What the world's best schools discovered about screens, reading, and the cost of a classroom experiment.
For decades, Nordic classrooms were the gold standard. The world didn't just admire them. It copied them.
The idea seemed airtight: children growing up with screens were "digital natives" who learned differently. Giving every child a device was an act of equity. A gesture of optimism. Who could argue with that?
In 2016, Norway gave an iPad to every child on their first day of school. No parental controls. No usage limits. Parents who raised concerns were told they were dinosaurs. It was the most ambitious classroom technology rollout in the world.
Books disappeared from classrooms. Children stopped reading. The screens stayed on.
From comfortably above the OECD average to barely at it. In four years, Norway went from a model to a cautionary tale.
Sweden ran the same experiment.
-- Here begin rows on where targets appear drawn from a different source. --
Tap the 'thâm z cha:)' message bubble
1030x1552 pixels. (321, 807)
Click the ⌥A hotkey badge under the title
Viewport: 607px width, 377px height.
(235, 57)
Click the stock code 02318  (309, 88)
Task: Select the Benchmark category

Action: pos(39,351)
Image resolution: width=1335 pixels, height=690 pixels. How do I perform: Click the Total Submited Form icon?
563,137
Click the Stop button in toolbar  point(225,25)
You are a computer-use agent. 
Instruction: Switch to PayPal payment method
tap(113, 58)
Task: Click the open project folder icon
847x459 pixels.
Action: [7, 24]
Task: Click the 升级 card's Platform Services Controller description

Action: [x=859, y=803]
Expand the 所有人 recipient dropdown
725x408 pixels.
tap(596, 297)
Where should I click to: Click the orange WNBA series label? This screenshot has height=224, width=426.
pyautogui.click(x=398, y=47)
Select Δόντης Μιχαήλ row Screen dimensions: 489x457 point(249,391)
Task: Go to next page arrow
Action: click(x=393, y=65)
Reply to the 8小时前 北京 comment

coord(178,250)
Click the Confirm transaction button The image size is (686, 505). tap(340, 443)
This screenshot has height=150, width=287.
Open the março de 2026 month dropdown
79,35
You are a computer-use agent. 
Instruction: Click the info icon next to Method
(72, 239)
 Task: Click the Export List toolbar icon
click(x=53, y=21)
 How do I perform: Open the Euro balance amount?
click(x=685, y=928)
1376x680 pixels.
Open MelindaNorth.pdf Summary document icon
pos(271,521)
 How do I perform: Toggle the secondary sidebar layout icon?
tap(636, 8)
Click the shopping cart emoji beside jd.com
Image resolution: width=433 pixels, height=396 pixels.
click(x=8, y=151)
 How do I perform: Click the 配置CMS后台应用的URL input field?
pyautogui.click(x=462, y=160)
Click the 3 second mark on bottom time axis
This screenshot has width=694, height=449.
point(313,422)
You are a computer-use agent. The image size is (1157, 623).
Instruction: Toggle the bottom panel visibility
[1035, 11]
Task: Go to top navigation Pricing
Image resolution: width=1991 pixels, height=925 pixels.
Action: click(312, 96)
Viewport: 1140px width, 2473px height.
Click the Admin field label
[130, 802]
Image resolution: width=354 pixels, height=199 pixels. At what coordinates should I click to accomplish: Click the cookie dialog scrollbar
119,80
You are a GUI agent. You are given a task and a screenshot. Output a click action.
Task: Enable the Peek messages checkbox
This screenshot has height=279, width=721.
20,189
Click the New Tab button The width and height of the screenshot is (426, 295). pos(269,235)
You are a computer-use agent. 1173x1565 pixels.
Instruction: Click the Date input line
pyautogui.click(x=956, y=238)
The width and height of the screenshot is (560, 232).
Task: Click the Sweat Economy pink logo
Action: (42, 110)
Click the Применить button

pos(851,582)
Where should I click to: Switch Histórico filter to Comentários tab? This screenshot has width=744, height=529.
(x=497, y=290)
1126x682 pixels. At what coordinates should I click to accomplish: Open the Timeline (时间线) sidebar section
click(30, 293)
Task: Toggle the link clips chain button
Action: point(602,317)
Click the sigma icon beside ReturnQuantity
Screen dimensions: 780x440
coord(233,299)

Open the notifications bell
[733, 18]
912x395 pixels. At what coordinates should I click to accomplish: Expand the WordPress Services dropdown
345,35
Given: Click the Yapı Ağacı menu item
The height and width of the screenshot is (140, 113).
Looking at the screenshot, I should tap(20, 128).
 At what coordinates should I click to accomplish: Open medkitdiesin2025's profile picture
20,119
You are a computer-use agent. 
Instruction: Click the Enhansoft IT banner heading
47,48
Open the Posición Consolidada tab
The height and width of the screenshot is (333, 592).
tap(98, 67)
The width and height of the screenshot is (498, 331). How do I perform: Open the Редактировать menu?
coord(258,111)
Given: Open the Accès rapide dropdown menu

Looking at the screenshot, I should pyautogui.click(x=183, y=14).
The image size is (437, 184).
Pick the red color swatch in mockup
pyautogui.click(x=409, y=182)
By 2021, fourth-graders were reading worse than they had in 2016 -- the era before the screens arrived.
Norway banned screens from preschools and curtailed them across the first four years of primary school. Prime Minister Støre publicly acknowledged the model had failed. Sweden allocated €104 million to restore physical textbooks -- and removed the mandate for digital tools in early years entirely.
Norway restored play-based learning in the first two school years. Handwriting returned to the curriculum. Read-aloud sessions came back. English, religion, and other subjects were pushed back until children had mastered reading, writing, and arithmetic. The assumption that slower and physical meant lesser turned out to be wrong.
The countries that led the world in going digital became the first to publicly say: we got this wrong.
A 2024 meta-analysis of 49 studies found that students reading on paper consistently outperformed those reading the same text on screen. Eye-tracking research explains why: screen readers skim. Print readers re-read. One optimises for speed. The other builds understanding.
This isn't nostalgia. This is data. The medium changes the message at the level of the brain.
What Nordic schools discovered applies beyond classrooms. When we design for screens, we design for skimming. Depth, retention, and genuine understanding require deliberate choices about format, friction, and pace. The medium is never neutral. It never was.
Right now, AI tools are being rolled into classrooms, agencies, and organisations at the same speed, with the same optimism, and with the same absence of controls as Norway in 2016. "AI natives." "Efficiency gains." The future of work. The Nordic schools didn't fail because they used technology. They failed because they didn't measure what they changed. We still have time to measure.
Before rolling out any new tool, decide what you will measure and when you will check it. Not because you expect it to fail. Because if it does, you want to know -- and if it works, you want to prove it. The Nordic schools ran a decade-long experiment without a control. You don't have to.
Measure what you change. Then change what the numbers tell you. That's not failure. That's how you lead.